What life taught me recently…
The year ‘2020’, which we thought would be a year full of come backs was unfortunately a year that will give us thrills in the future even at the thought of its numerical. ‘2020’ the year of the inevitable pandemic ‘Covid-19’ was a pretty rough one for all of us.
Not blaming the pandemic completely but there are other things too that I realized, which were very shocking and least expected to happen. This by gone year has taught me a lot besides new words like quarantine, social distancing, work from home, etc.
This year and this phase of my life has given me a reality check and a changed perspective to life. In fact, this year has been a great blessing as it taught us all of it which we would probably never realize if we were still scheduled in our everyday routine.
This rash break had to be enforced in our journeys, for us to realize what our car would have crashed to on the road ahead if we never pushed this break. I am forever grateful to this year despite what it put each one of us through.
Firstly, I would never realize the importance of people if we weren’t separated from one another. We never knew all of sudden we all were going to be separated for almost 9 months. I have missed all my friends and close ones. But, yes it taught me also that being alone at home being creative, on your own will help myself to know me better.
Yes, we all cribbed initially but yes didn’t it teach us that life still goes on even if you are alone? You is really what matters in the end. ‘You’ come here alone and go alone. It’s going to be me in the end that will be there when I will have no one to hold up to.
This I would never learn if this didn’t happen. I have had breakups with two of my dear ones who chose their lover over our friendship. Eventually they realized that friendship is more constant than a toxic relationship.
This was a major eye opener for me. This phase taught me who really and dearly love me, who stood by me when I needed emotional support. This taught me that whatever happens is for a solid reason which we all must be grateful for.
I value people more as I know how it feels to be abandoned when you need a shoulder to cry on. I am so grateful to the man above for placing such situations on me that made me realize I am just enough for myself. I have accepted situations like never before and moved on.
This was the first time ever I had friendship breakups at the least expected time with the most unexpected people for the least expected reason ever.
My sister is in the cabin crew and was infected by the virus. We all were in a state with so many things going on in our minds. My parents have crossed 50, so it was me nursing my elder sister all the time. We were so conscious about the fact that now people would abandon us for the obvious reason. Miraculously people were empathetic.
Get well soon texts from our neighborhood, great medication help from our landlords was so unexpected. We all were well catered too with our needs. This taught me that, humanity still exists after having harsh times too. As a result, I also helped such people stuck at home, sometimes physically or by sending positive messages to them.
There are two major things I have learnt which I will never unlearn, that is ‘faith’ and ‘gratefulness’. There were so many situations that have happened to me, where sometimes I couldn’t even digest them. I only simply had one resort that was to accept the mess and have faith that everything happens for the good.
Having faith in the fact that whatever I have lost would be replaced with something better by God.

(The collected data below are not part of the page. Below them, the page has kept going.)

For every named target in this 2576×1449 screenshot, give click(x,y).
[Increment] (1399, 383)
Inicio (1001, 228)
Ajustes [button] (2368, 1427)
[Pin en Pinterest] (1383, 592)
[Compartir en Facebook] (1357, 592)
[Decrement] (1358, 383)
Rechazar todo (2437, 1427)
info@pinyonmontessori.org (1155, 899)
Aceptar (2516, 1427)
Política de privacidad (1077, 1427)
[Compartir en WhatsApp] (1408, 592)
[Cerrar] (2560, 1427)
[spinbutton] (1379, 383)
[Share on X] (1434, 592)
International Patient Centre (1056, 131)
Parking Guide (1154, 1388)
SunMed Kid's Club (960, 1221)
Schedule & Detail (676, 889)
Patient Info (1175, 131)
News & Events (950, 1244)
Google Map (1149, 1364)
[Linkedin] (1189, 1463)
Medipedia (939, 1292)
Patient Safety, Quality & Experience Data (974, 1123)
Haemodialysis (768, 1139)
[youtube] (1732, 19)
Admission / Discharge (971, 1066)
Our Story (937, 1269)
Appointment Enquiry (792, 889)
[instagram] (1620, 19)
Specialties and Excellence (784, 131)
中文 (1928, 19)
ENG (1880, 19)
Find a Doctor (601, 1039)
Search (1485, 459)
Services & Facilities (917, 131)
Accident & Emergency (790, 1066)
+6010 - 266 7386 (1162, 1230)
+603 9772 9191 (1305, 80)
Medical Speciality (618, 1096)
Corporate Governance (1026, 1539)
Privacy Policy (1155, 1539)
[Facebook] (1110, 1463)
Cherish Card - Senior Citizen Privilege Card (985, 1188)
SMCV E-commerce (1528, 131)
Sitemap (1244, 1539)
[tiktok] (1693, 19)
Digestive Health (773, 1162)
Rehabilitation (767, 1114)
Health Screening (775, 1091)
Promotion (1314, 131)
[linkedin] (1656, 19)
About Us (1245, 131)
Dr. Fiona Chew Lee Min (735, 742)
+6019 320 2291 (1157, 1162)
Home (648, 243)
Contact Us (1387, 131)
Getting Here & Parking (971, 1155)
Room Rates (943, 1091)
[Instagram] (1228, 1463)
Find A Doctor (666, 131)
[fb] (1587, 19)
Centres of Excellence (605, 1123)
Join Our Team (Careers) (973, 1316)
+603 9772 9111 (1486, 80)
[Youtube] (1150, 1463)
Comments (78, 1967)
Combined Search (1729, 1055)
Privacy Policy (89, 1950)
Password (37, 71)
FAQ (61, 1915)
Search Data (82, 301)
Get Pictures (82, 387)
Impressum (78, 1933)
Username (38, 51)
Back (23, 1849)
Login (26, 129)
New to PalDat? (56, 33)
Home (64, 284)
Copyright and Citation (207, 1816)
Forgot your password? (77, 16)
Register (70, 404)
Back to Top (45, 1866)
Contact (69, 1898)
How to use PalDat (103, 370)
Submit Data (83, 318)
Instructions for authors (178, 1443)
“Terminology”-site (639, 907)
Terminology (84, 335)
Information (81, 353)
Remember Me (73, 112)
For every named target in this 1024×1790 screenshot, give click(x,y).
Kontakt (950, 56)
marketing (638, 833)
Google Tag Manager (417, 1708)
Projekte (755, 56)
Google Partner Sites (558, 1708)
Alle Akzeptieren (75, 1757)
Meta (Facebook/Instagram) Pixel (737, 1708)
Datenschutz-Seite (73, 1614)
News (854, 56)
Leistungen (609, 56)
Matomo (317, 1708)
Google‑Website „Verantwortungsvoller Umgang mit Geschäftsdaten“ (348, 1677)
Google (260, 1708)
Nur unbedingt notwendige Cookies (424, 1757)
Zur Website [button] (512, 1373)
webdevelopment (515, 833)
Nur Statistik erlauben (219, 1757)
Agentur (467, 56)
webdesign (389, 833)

If something that was not for me came with frustration, hesitation and difficulties but what was for me came in smoothly at the right time.
Lastly, gratitude is something everyone must have in them. It is like someone is praying for one of those things out of the million things you already have by God’s grace. There were so many people far from their families, homeless, hopeless, with no food and basic needs to survive in this breakthrough time, still we were sitting in fully furnished homes cribbing.
Looking at helpless people, I felt that I have so much, like a roof on my head, food for my hunger, clean water and sanitation. What else I need to be safer. I feel good that I have so much extra too where people don’t even have the ‘b’ of the basics.
Yes, this year was like the Earth giving out unexpected group punishment to reinstall the feeling of humanity that all of us had lost when we were too busy modernizing.
Since the entire world was home the nature has just got its relief. We humans have been really cruel to nature so it is high time we realize its importance too. It is good to acknowledge the fact that there were so many people out there working to provide essential services to us.
Really this year has been a blessing in disguise of a nightmare. Be grateful for you survived through such a year and may this capacity lead you in further instances of life. Life is really small, we need to appreciate every small little thing. Who knew the last time I came back home from our college was the last time I would see my friends.
This year showed us how life is unexpected. We all had plans for the year and ahead, but that’s how it is, nothing can be planned in the journey of life as it has unexpected roads it wants us to meet. This year was the cross road where life showed us paths ahead but left it on us which one to choose to lead to our destination.